Wild elephants are currently found in the forested areas throughout the country in which the largest population of elephants is in the western forest complex in the west of Thailand. The complex, comprising 17 protected areas in six western provinces, of which Kanchanaburi contains most conservation areas (5 national parks and 2 wildlife sanctuaries), is thought to have harboured some 600 wild elephants. The other two large populations of elephants are also found in Khao Yai and Kaeng Krachan national parks where some 200 and 300 of elephants have been dwelling. Apart from these, the elephant populations in general are highly fragmented, distributing in a very small number in the kingdom's conservation areas.
One of the critical threats to the depletion of elephants in the past, nowadays capture for domestication no longer applies, at least not to the same extent, because 4WD vehicles and pick-up trucks have undermined the value of domesticated elephants. In Thailand, the 1989 logging ban has reduced the amount of work available to them and has caused the unemployment among those elephants that used to get involved in logging operation. Hunting for ivory is also less common, especially in Thailand, simply because most wild tuskers have already been killed, but when it does happen, its impact is significant.

Overall in Thailand today, there are probably at least three main reasons for the continuing decline of wild elephants:

1) Habitat Loss: bit by bit, people from all walks of life continue to take over chunks of the elephants' homeland - often for subsistence agriculture but also for agribusiness, logging operation, dams, resorts and luxury homes.
2) Crop-raiding: this is becoming more common where farmers have occupied land that was used for centuries by elephants. Now when the elephants go there, they feed on the edible crops and sometimes get killed or injured by angry farmers whose crops are destroyed.
3) The baby trade: this is probably the nastiest threat of all because it causes so much suffering. Some elephant camps and hotels like to keep baby elephants to entertain their visitors. The cheapest way to get a baby elephant is to steal it from the wild. This usually involves killing the mother so that the baby is frightened, confused and easy to catch.

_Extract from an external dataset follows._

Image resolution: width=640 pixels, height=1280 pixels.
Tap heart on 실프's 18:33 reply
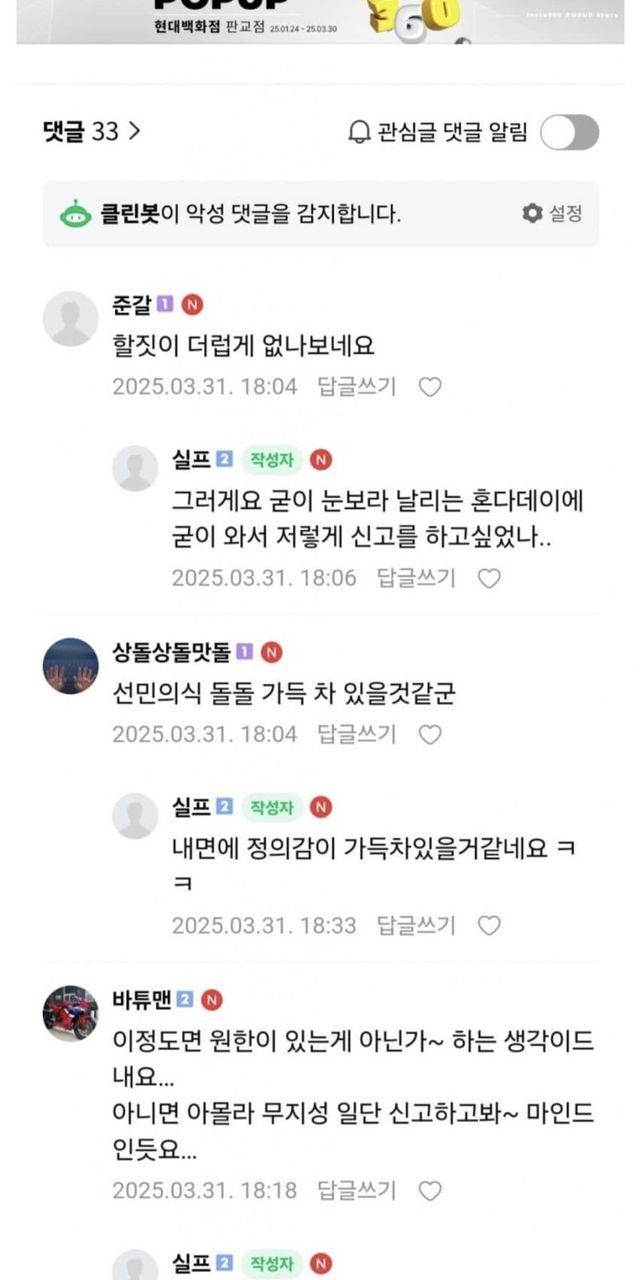[489, 926]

An elephant's natural way-of-life

In the wild, baby elephants live with their mothers in the family herd until they are well into their teens. On reaching puberty, young males are made to leave the herd and join other males in bachelor groups.But female never leave their matriarchal herd (the herd that is headed by female members). Therefore to take young elephants from their family herd and to keep female elephants on their own is emotional and psychological cruelty because it is unnatural. In captivity, domestic elephants often form strong attachments to each other, forming surrogate family, although some elephants are so traumatised by their experience that they become social misfits and are often dangerous.

What can we do to help?

As a tour operator that pursues sustainable tourism in Thailand, what we can simply do at this stage is perhaps giving tourists accurate information concerning the status of Asian elephants in a way that edutains (a combination of educate and entertain) them to make them aware of the conditions the elephants have been encountering. For example, it is unnatural for baby elephant to stay separately from its mother, unless the mother got killed. If one is seen staying alone at any sort of place, it may be suspended of being captured from the wild. If visitors are informed about this, they may not want to support those who own and use this elephant for their own sake. In so doing, we are to ensure that we do not support all forms of illegal activities, such as capturing baby elephants from the wild and trade in ivory. Or they would become extinct in the next few decades as predicted if we let all the threats facing the elephants continue to go as it happens today.